Unused domains can also be a way to evade DMARC. “Domains that are registered, but unused, are also at risk of email domain spoofing,” Lurey explained. “Even when organizations have DMARC implemented on their primary domain, failing to enable DMARC on unused domains makes them potential targets for spoofing.”
Universities’ Unique Challenges
Universities can have their own set of difficulties when it comes to implementing DMARC.
“A lot of times universities don’t have a centralized IT department,” Red Sift Senior Director of Global Channels Brian Westnedge told TechNewsWorld. “Each college has its own IT department operating in silos. That can make it a challenge to implement DMARC across the organization because everyone is doing something a little different with email.”
Witt added that the constantly changing student population at universities, combined with a culture of openness and information-sharing, can conflict with the rules and controls often needed to effectively protect the users and systems from attack and compromise.
Furthermore, he continued, many academic institutions have an associated health system, so they need to adhere to controls associated with a regulated industry.
Funding can also be an issue at universities, noted John Bambenek, principle threat hunter at Netenrich, a San Jose, Calif.-based IT and digital security operations company. “The biggest challenges to universities is low funding of security teams — if they have one — and low funding of IT teams in general,” he told TechNewsWorld.

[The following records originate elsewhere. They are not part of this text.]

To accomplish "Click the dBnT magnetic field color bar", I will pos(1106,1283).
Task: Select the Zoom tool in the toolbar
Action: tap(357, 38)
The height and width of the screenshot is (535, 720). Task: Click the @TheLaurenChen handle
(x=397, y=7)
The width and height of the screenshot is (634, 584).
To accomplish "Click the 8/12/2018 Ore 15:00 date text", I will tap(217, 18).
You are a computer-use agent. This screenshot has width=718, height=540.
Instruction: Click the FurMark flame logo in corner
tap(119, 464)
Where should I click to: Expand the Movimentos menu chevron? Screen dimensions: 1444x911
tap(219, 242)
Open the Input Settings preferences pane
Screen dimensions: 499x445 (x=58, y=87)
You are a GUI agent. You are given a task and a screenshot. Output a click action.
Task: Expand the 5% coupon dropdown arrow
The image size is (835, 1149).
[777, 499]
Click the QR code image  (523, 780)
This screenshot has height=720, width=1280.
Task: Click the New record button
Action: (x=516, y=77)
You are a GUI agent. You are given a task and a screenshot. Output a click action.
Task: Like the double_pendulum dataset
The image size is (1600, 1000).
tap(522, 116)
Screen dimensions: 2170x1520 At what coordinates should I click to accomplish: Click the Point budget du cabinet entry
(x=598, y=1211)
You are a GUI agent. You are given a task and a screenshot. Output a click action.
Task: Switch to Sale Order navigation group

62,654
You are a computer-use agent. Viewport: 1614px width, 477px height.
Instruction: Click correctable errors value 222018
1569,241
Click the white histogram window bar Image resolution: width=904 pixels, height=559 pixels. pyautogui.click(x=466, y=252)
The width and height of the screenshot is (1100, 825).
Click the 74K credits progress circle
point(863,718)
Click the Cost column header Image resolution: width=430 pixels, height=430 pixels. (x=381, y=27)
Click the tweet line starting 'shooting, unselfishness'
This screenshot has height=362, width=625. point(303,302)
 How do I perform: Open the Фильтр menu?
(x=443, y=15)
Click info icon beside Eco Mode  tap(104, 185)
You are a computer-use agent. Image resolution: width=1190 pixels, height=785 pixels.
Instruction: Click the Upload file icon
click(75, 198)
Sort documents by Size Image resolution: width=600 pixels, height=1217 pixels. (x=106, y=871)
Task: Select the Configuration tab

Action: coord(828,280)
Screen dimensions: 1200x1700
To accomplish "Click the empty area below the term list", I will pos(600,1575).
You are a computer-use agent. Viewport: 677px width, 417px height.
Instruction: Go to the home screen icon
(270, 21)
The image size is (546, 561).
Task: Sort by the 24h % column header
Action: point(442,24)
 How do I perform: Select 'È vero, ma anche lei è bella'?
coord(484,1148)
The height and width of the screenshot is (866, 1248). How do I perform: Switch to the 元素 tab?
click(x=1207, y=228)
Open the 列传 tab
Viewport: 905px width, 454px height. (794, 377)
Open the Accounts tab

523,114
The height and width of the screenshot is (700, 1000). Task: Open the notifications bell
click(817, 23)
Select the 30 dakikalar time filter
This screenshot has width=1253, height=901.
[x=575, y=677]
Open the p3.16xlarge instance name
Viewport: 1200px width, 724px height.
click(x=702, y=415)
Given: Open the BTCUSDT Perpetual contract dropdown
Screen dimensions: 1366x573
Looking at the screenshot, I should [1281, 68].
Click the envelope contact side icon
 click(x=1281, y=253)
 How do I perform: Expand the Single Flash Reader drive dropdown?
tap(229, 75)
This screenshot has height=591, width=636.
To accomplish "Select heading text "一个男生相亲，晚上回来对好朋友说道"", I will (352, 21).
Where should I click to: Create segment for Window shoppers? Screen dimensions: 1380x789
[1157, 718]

“Universities don’t pay particularly well, so part of it is a knowledge gap,” he said.
“There is also a culture in many universities against implementing any policies that could impede research,” he added. “When I worked at a university 15 years ago, there were knock-down drag-out fights against mandatory antivirus on workstations.”
Expensive Problem
Mark Arnold, vice president for advisory services at Lares, an information security consulting firm in Denver, noted domain spoofing is a significant threat to organizations and the technique of choice of threat actors to impersonate businesses and employees.
“Organizational threat models should account for this prevalent threat,” he told TechNewsWorld. “Implementing DMARC allows organizations to filter and validate messages and help thwart phishing campaigns and other business email compromises.”
Business email compromise (BEC) is probably the most expensive problem in all of cybersecurity, maintained Witt. According to the FBI, $43 billion was lost to BEC thieves between June 2016 and December 2021.
“Most people don’t realize how extraordinarily easy it is to spoof an email,” Witt said. “Anyone can send a BEC email to an intended target, and it has a high probability of getting through, especially if the impersonated organization isn’t authenticating their email.”
“These messages often don’t include malicious links or attachments, sidestepping traditional security solutions that analyze messages for these traits,” he continued. “Instead, the emails are simply sent with text designed to con the victim into acting.”
“Domain spoofing, and its cousin typosquatting, are the lowest hanging fruit for cybercriminals,” Bambenek added. “If you can get people to click on your emails because it looks like it is coming from their own university, you get a higher click-through rate and by extension, more fraud losses, stolen credentials and successful cybercrime.”
“In recent years,” he said, “attackers have been stealing students’ financial aid refunds. There is big money to be made by criminals here.”